• [DESCRIPTION OF THE TASK]
Transcription, pictures excluded: write out the data below exactly.

:: TASK DATA ::

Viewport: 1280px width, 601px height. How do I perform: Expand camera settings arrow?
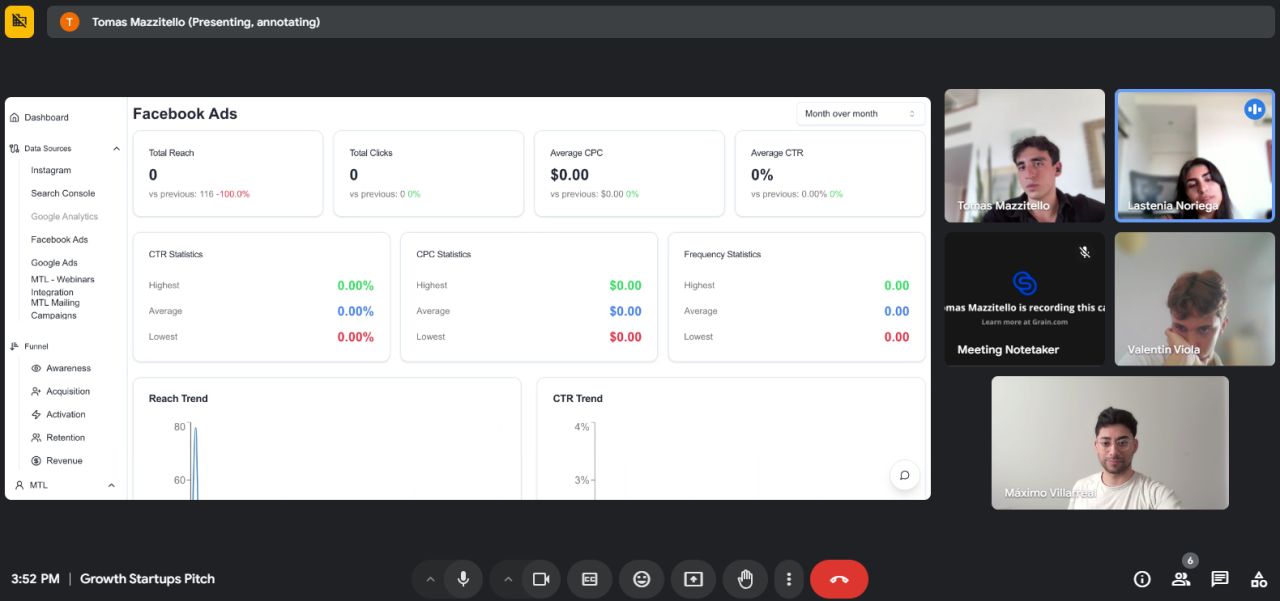pos(508,579)
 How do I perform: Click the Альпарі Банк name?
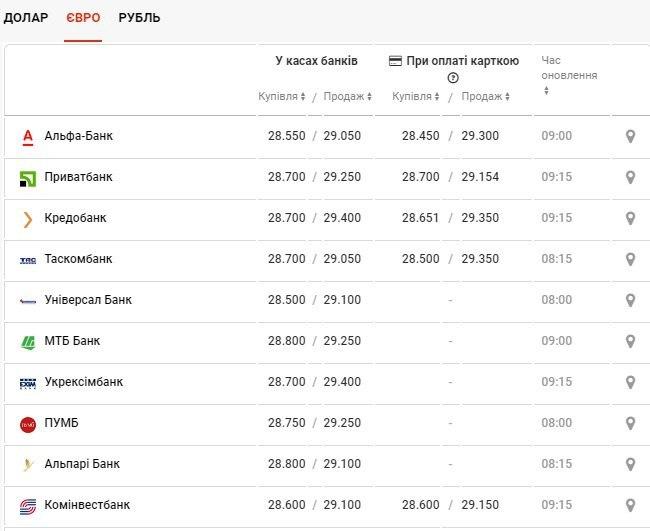point(82,464)
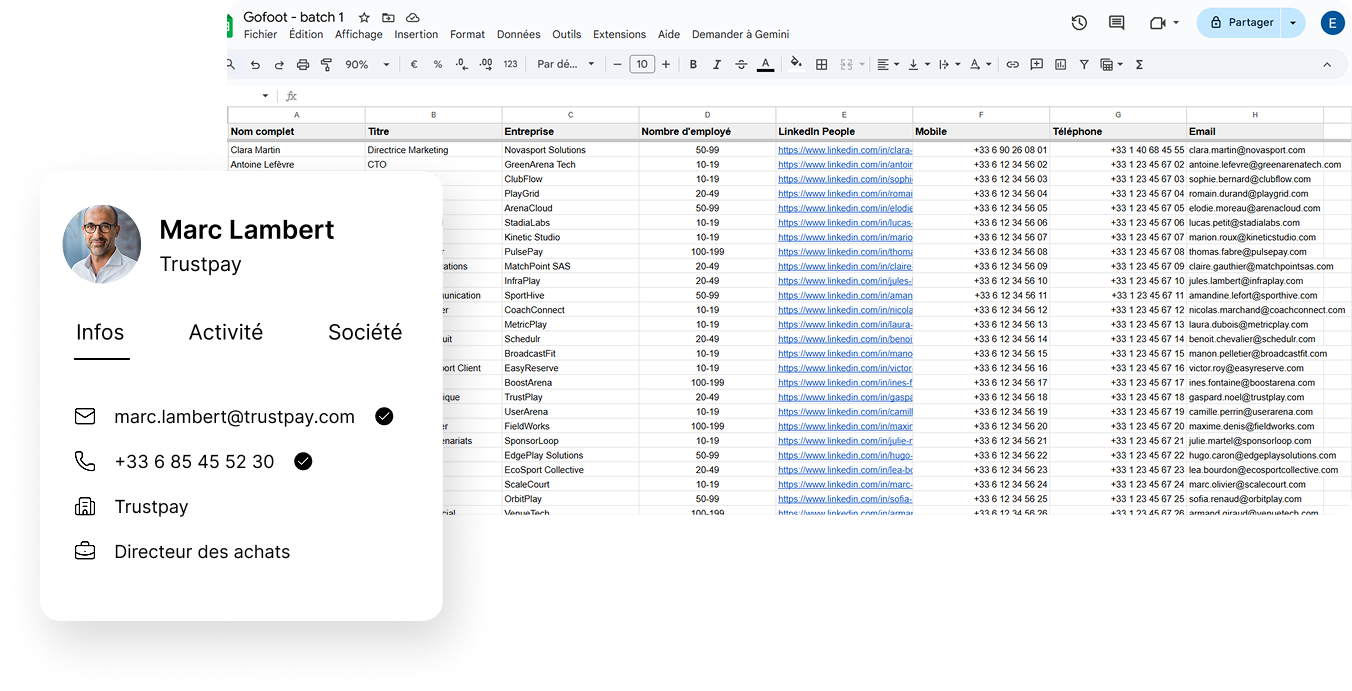Image resolution: width=1352 pixels, height=691 pixels.
Task: Toggle bold formatting
Action: point(693,63)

:::

• [ANSWER TO THIS EXERCISE]
Viewport: 1280px width, 601px height. How do I perform: Expand camera settings arrow?
pos(508,579)
 How do I perform: Click the Альпарі Банк name?
point(82,464)
Image resolution: width=1352 pixels, height=691 pixels.
Task: Toggle bold formatting
Action: point(693,63)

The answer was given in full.